** Start of Passage provided **

# Rank the Races: Who could resist the temptation of evil the best?



## Aranaug (Sep 25, 2002)

Who could resist the temptations of evil the best? 
-The Maiar
-The Elves
-The Dwarves
-The Ents
-The Hobbits
-The Men

And please make a list when you post, and if you could state why that would be appreciated.


----------



## Ice Man (Sep 25, 2002)

All mortal races would be extremely vunerable, since they know they will die and they unconciously wish to never die.

edit: accidently sent the message before I was finished...

This wish would make them blindly power hungry, for they would be always seeking the power to overcome death itself. And so they would become slaves of the temation of evil in this attemp to find the strenght and power to defeat death.


----------



## YayGollum (Sep 26, 2002)

Dwarves - 'cuz they were specifically made to resist evil
Maiar - even though lots were messed up by Morgoth
elves - I don't know. Just because.
Ents - I don't either. Not much is known about them.
humans - they're last. sorry, dudes.

I don't really know about the nasssty hobbitses. If I had to stick them in there, I'd put them after Maiar. I can't really decide since we only really learn about a few nasssty hobbitses from the books. oh well.


----------



## gate7ole (Sep 26, 2002)

Dwarves may resist fire, magic (rings),other's will ... but they cannot resist to evil, as an emotion. I believe dwarves and men have the same capabilities of resisting. The Maiar, too shouldn't be put first because of being powerful. We know many were corrupted by Melkor (Balrogs). So it leaves elves and ents. They have both showed excellent resistance, but I have to choose the ents because of 1-2 individual elves (Maeglin, Eil, perhaps even Feanor).
As for our beloved hobbits, they are just like men (probably a bit better).
So my list:

Ents
Elves
Maiar
Hobbits
Dwarves
Men
Dragons


----------



## Aranaug (Sep 26, 2002)

> _Originally posted by gate7ole _
> *Dwarves may resist fire, magic (rings),other's will ... but they cannot resist to evil, as an emotion. I believe dwarves and men have the same capabilities of resisting. The Maiar, too shouldn't be put first because of being powerful. We know many were corrupted by Melkor (Balrogs). So it leaves elves and ents. They have both showed excellent resistance, but I have to choose the ents because of 1-2 individual elves (Maeglin, Eil, perhaps even Feanor).

** End of Passage provided **
** Start of Listed records **

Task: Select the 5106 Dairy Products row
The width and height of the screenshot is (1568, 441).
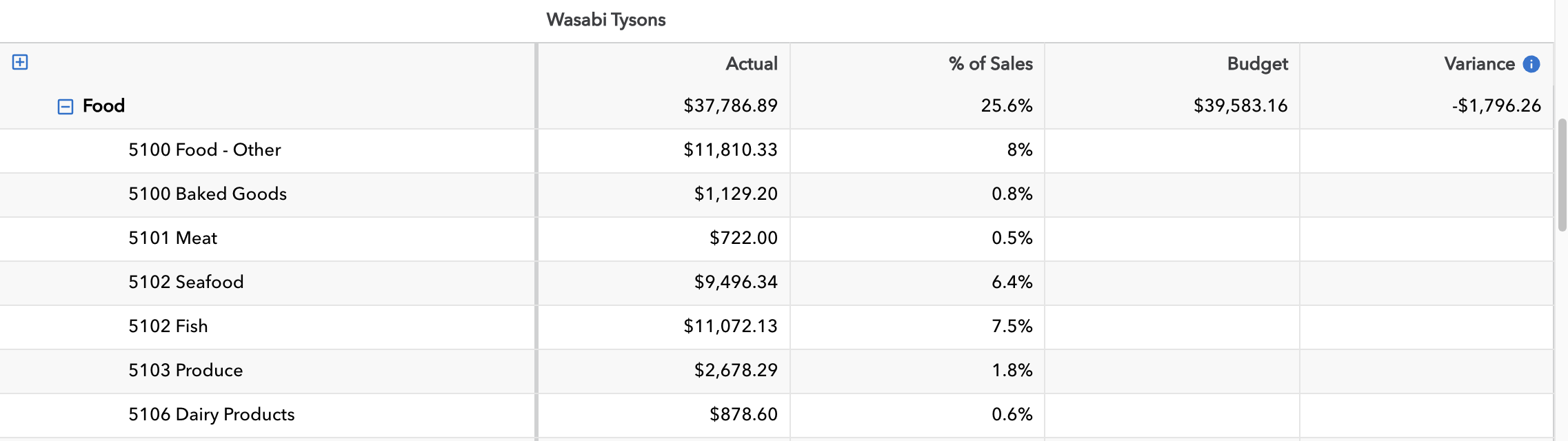Action: coord(212,415)
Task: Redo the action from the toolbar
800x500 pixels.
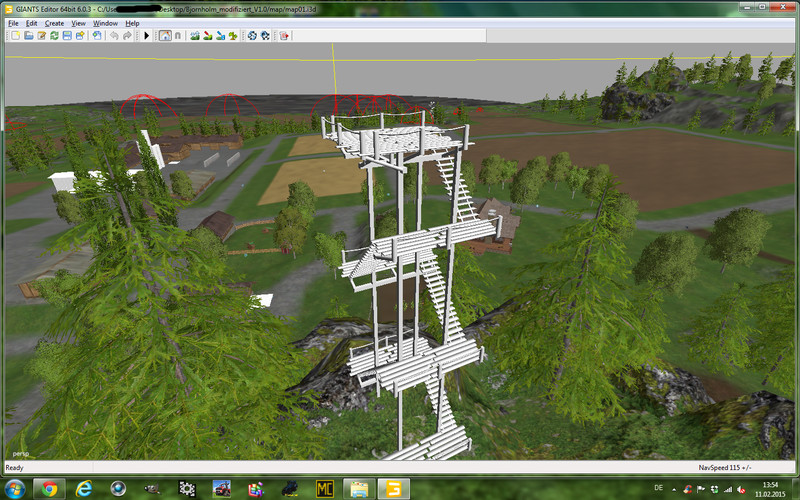Action: (127, 35)
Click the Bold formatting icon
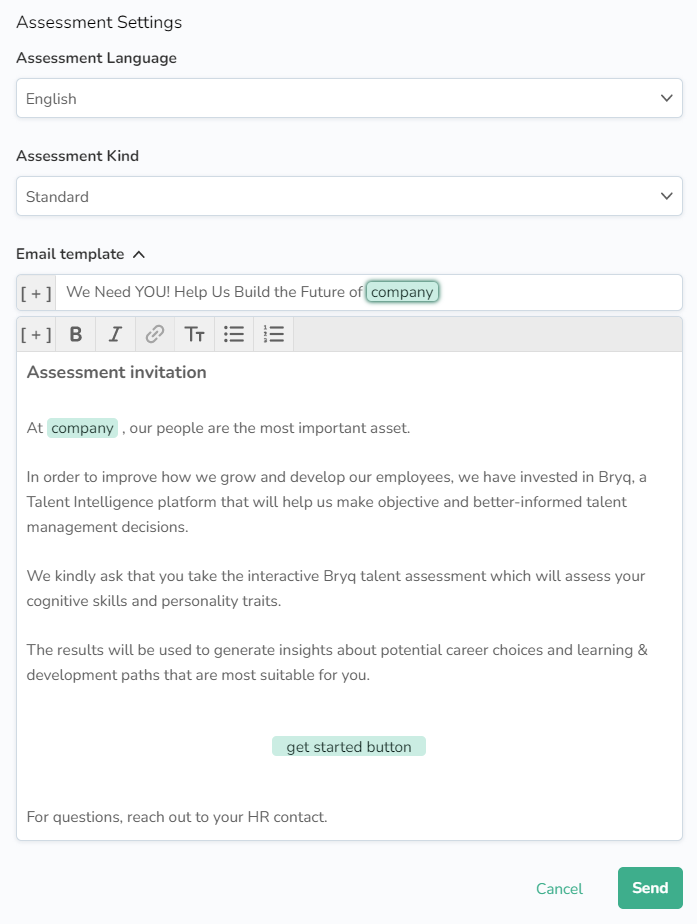The width and height of the screenshot is (697, 924). [76, 334]
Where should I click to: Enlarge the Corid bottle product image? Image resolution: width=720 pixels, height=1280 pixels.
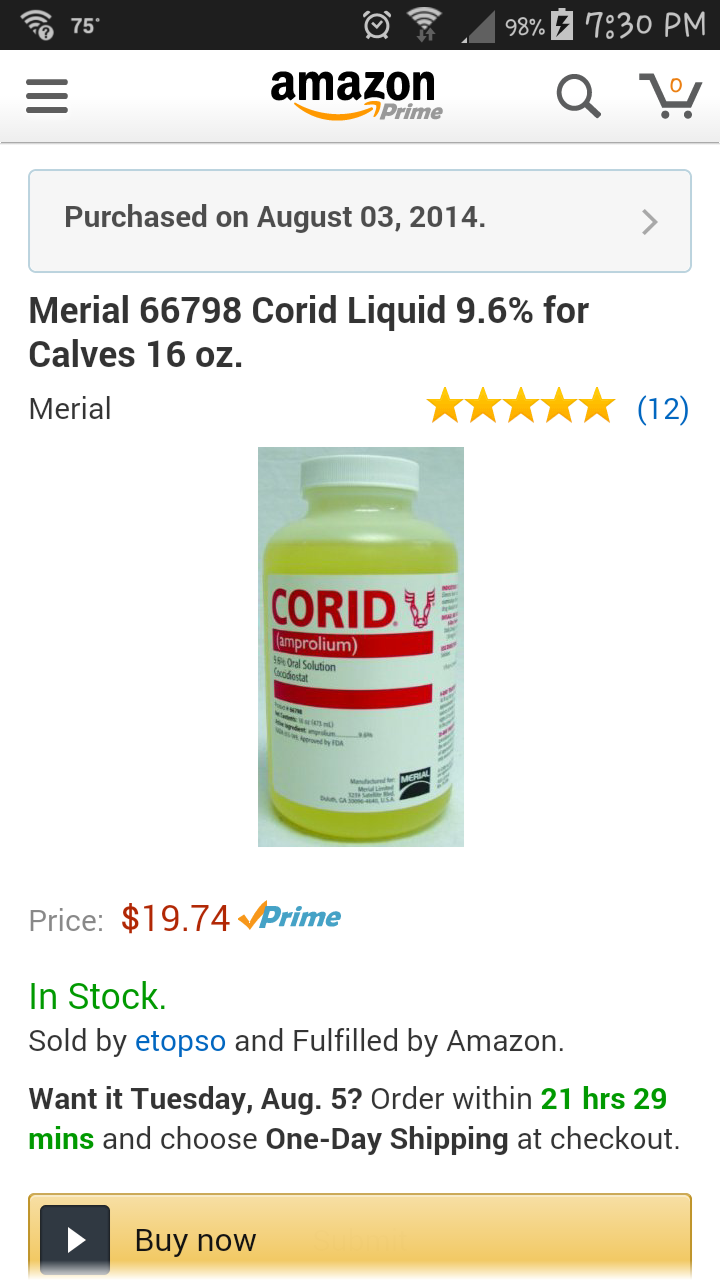tap(361, 646)
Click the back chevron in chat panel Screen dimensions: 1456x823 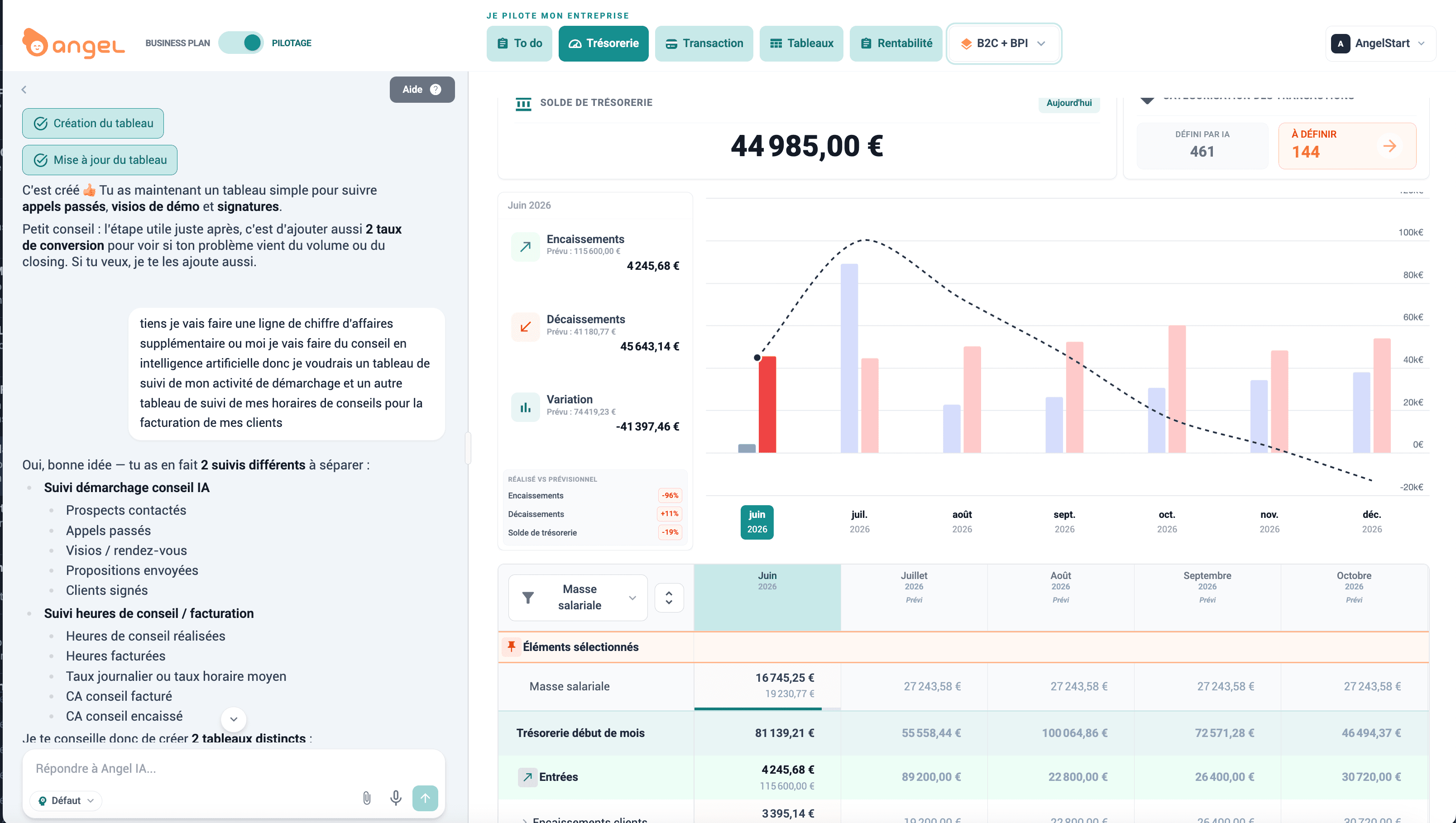(x=24, y=89)
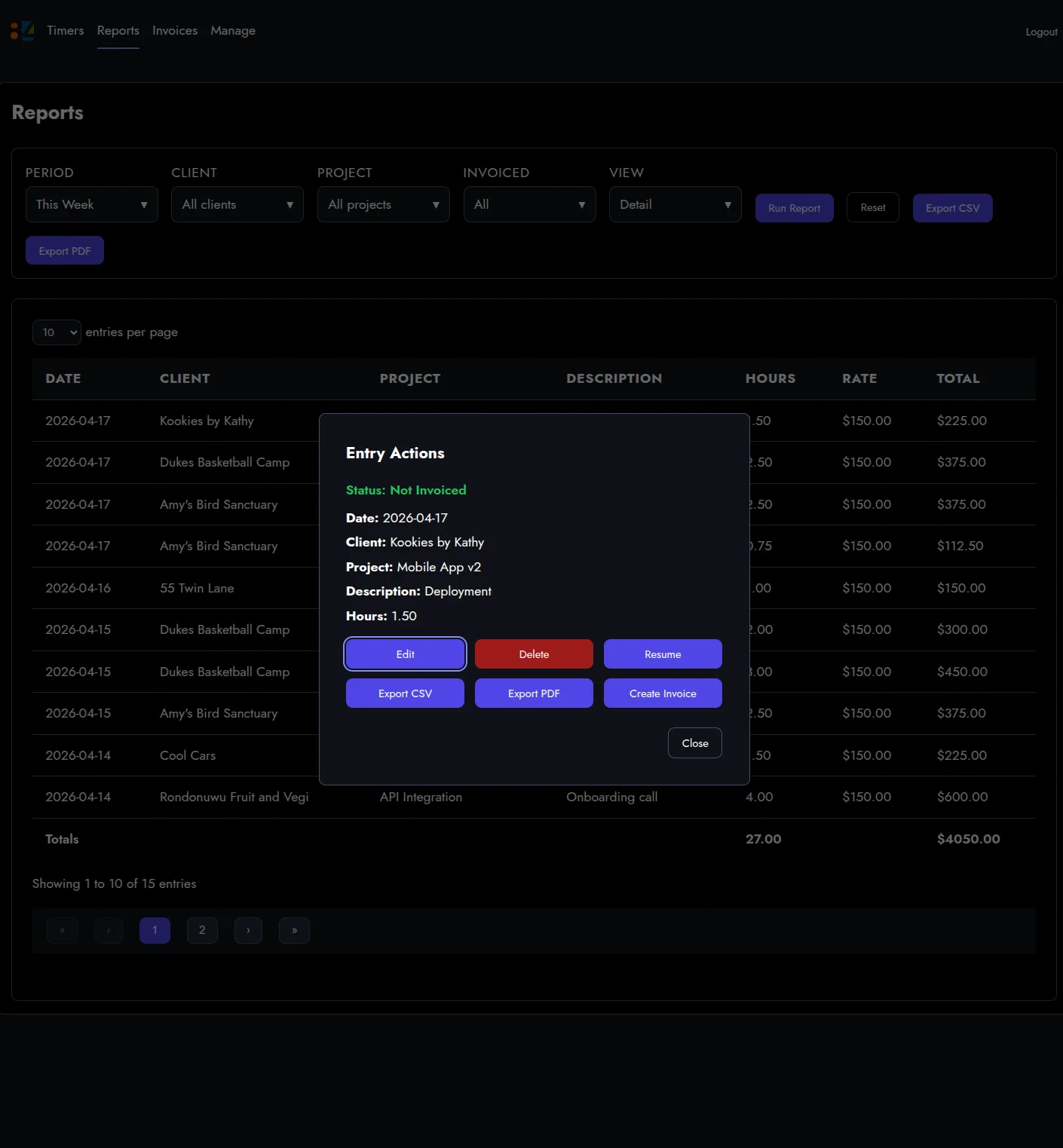Click the Logout link
Screen dimensions: 1063x1148
click(1040, 32)
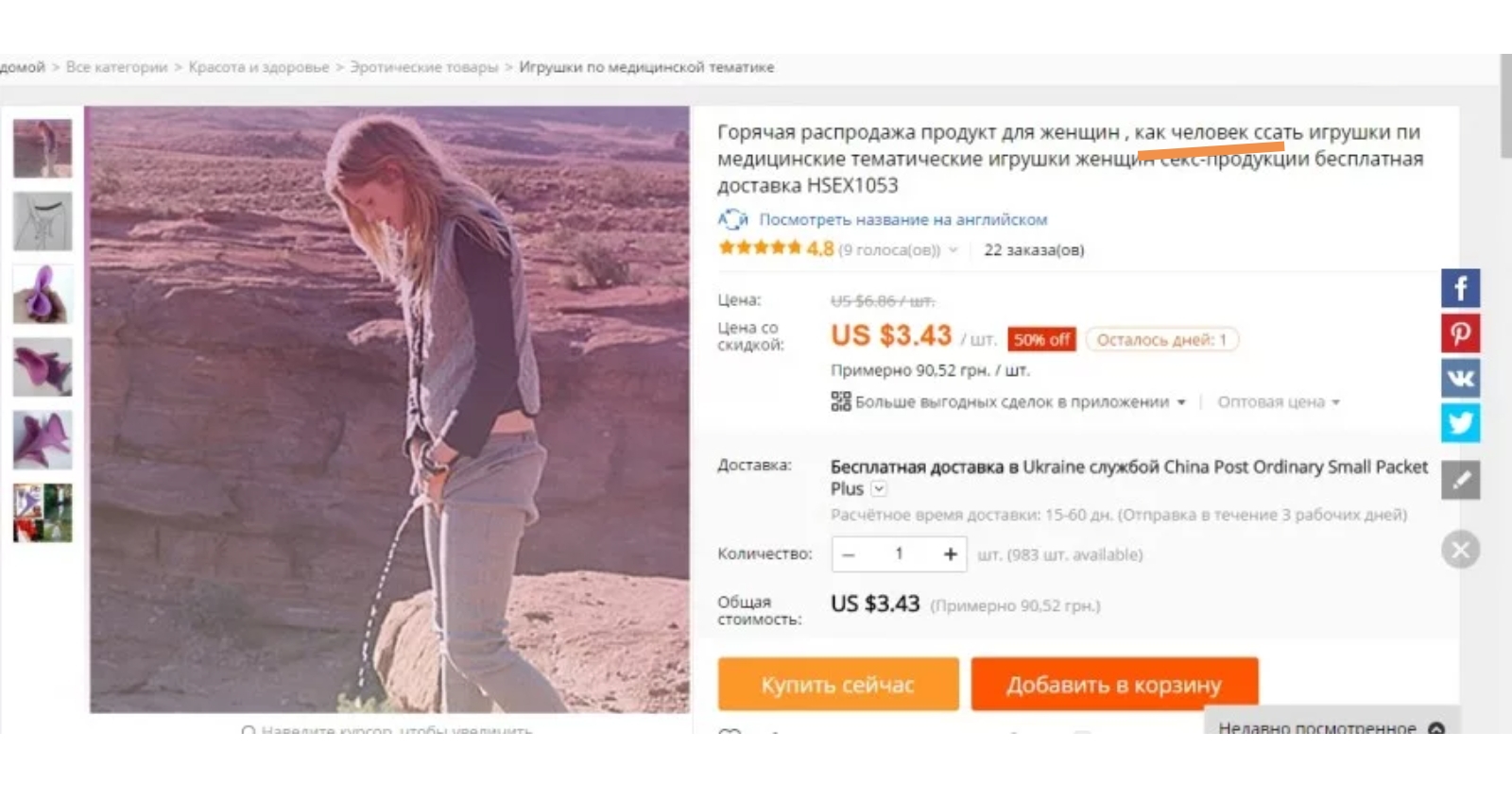The width and height of the screenshot is (1512, 800).
Task: Tweet the product with Twitter icon
Action: 1460,423
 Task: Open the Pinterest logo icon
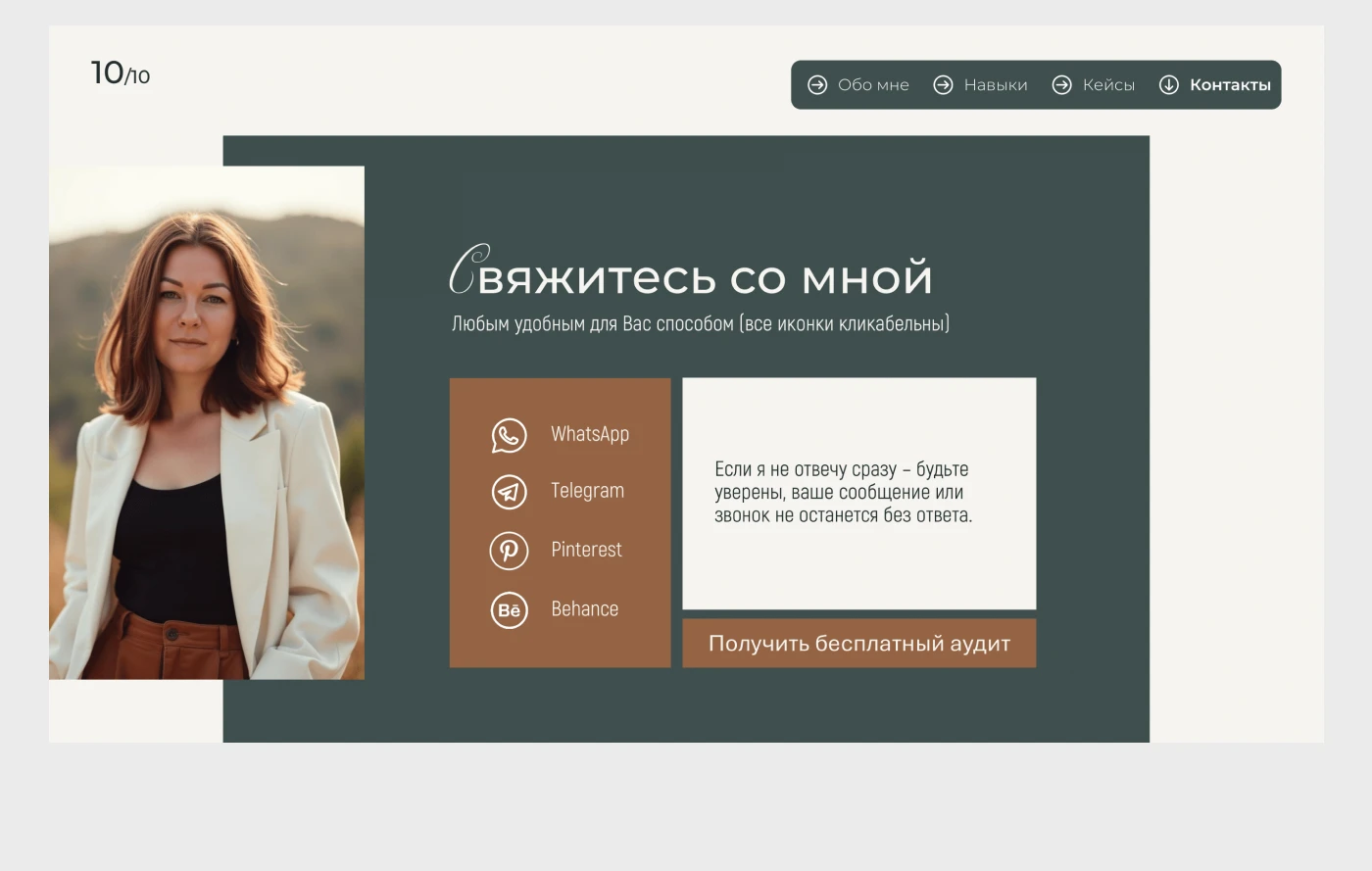pyautogui.click(x=509, y=551)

** End of Listed records **

■ Task set:
• a. Decide whether each statement below agrees with the forum thread on resisting evil. Answer yes or no for each one, and quote the words from the thread that settle it.
(i) Aranaug asks people who reply to include a list.
(ii) YayGollum's ranking puts humans at the top.
(iii) gate7ole picks the ents over the elves.
• b. From the forum thread on resisting evil, print the part starting with "This wish would" and going on through "to defeat death.".

■ Solutions per task:
• a.
(i) Yes: "And please make a list when you post"
(ii) No: "humans - they're last. sorry, dudes."
(iii) Yes: "I have to choose the ents because of 1-2 individual elves"

• b.
This wish would make them blindly power hungry, for they would be always seeking the power to overcome death itself. And so they would become slaves of the temation of evil in this attemp to find the strenght and power to defeat death.